The Stage – 5th June 2006
Peter Hall’s musical adaptation of
the George Orwell classic is that rare thing, a play that is almost better than
the original book. The Communist propaganda is never more absurd and blatant
than when delivered by Lucien MacDougall’s nasty little Squealer or Ben
Roberts’ boorish Comrade Napoleon.
Stephen Edwards takes a deep breath
and fills the stage with a cast of nine professional actors in the key roles
and 26 local people to play the animals. Their mass presence on the stage could
have been overwhelming and certainly takes some arranging.
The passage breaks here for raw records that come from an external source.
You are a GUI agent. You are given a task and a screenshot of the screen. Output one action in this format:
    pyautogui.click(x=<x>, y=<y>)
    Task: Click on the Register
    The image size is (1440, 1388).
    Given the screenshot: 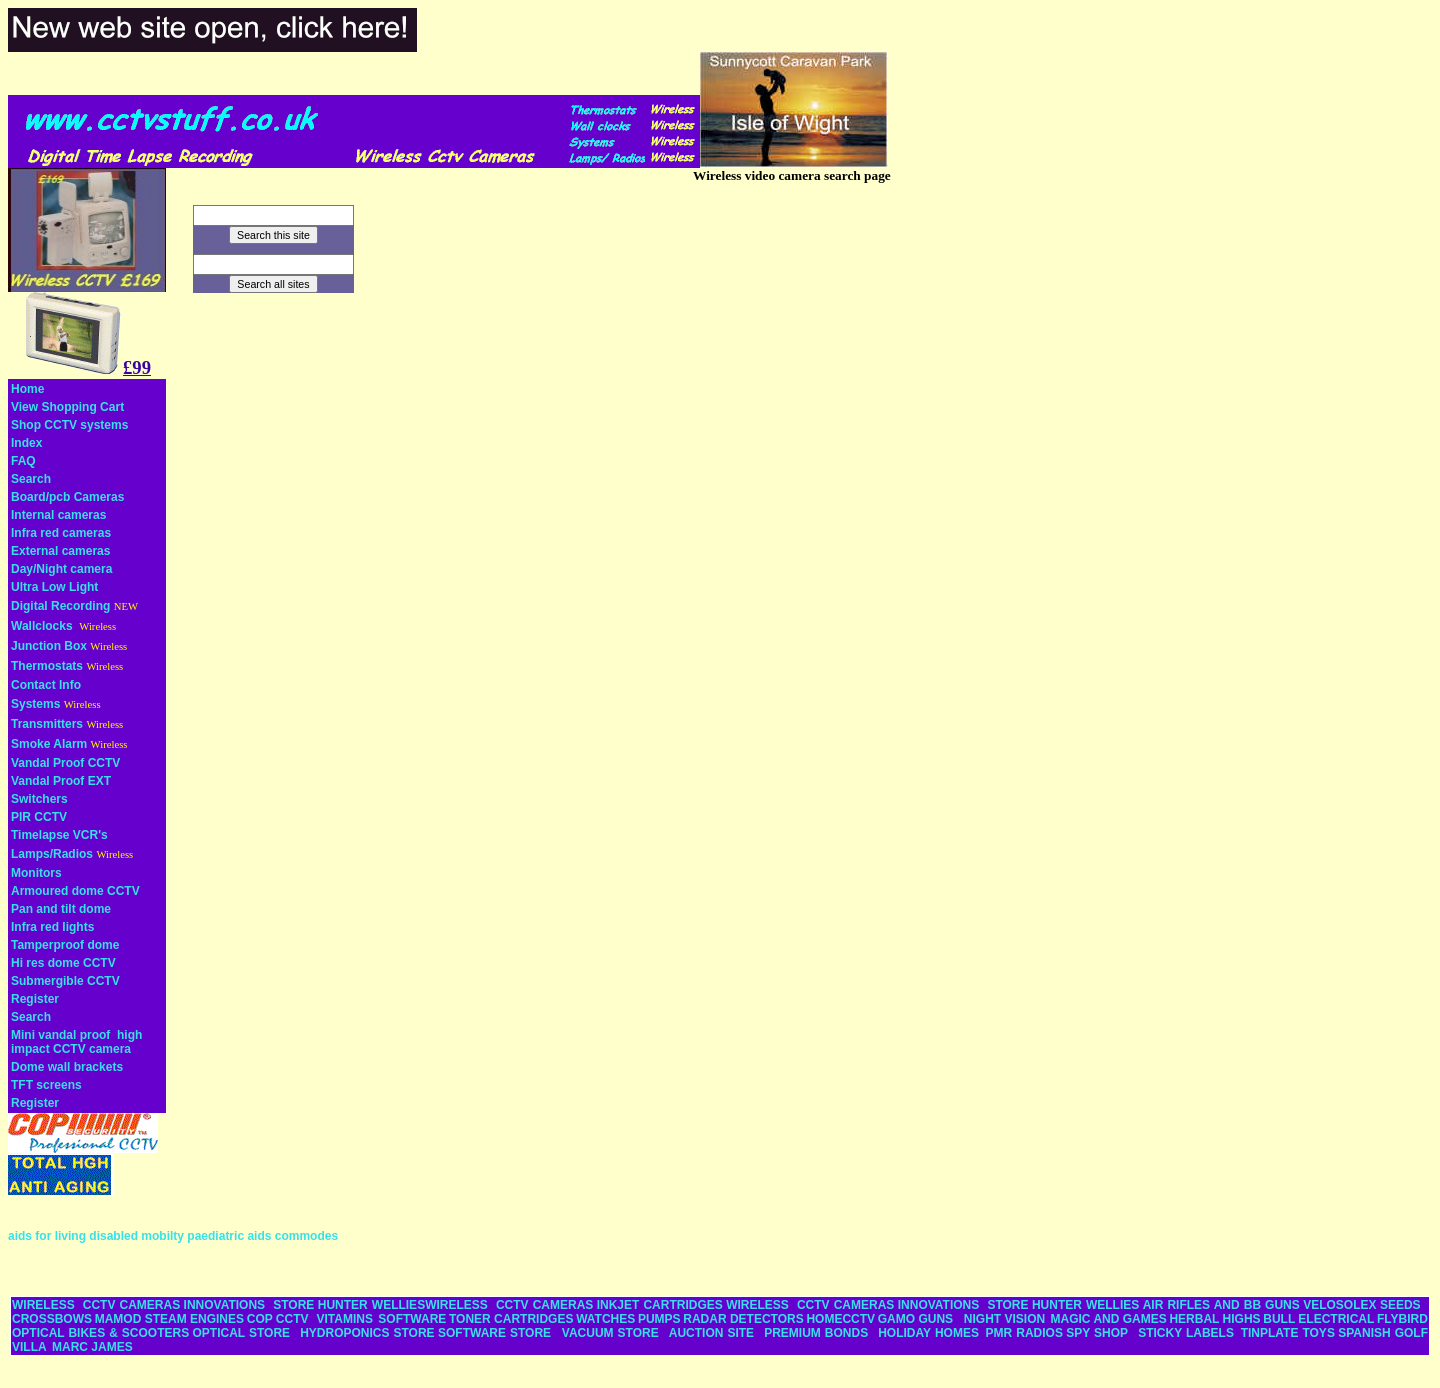 What is the action you would take?
    pyautogui.click(x=35, y=999)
But they are so
expertly attuned to their animal personas that their body language and their
four-legged movement on adapted elbow crutches remains fascinating to observe
throughout.
A two-tier set on the revolve allows
for spectacle in the building and destruction of the mill and also serves as a
visual marker of the pigs’ progress towards human behaviour. All the principals
deserve credit for the quality of their interpretation, but there are
particularly moving performances from Dickon Tyrrell as the stolid and faithful
workhorse, Boxer, and Sarah Head as Clover. The black dogs of the KGB are a
vicious and sinister presence.
Adrian Mitchell’s lyrics get robust
treatment, especially in chorus numbers like Beasts of England, and the rolling
soundscape of keyboard music has a strong narrative quality to it. The more you
know about Russian politics, the more you get out of the play, but the beauty
of it is the number of levels on which it works.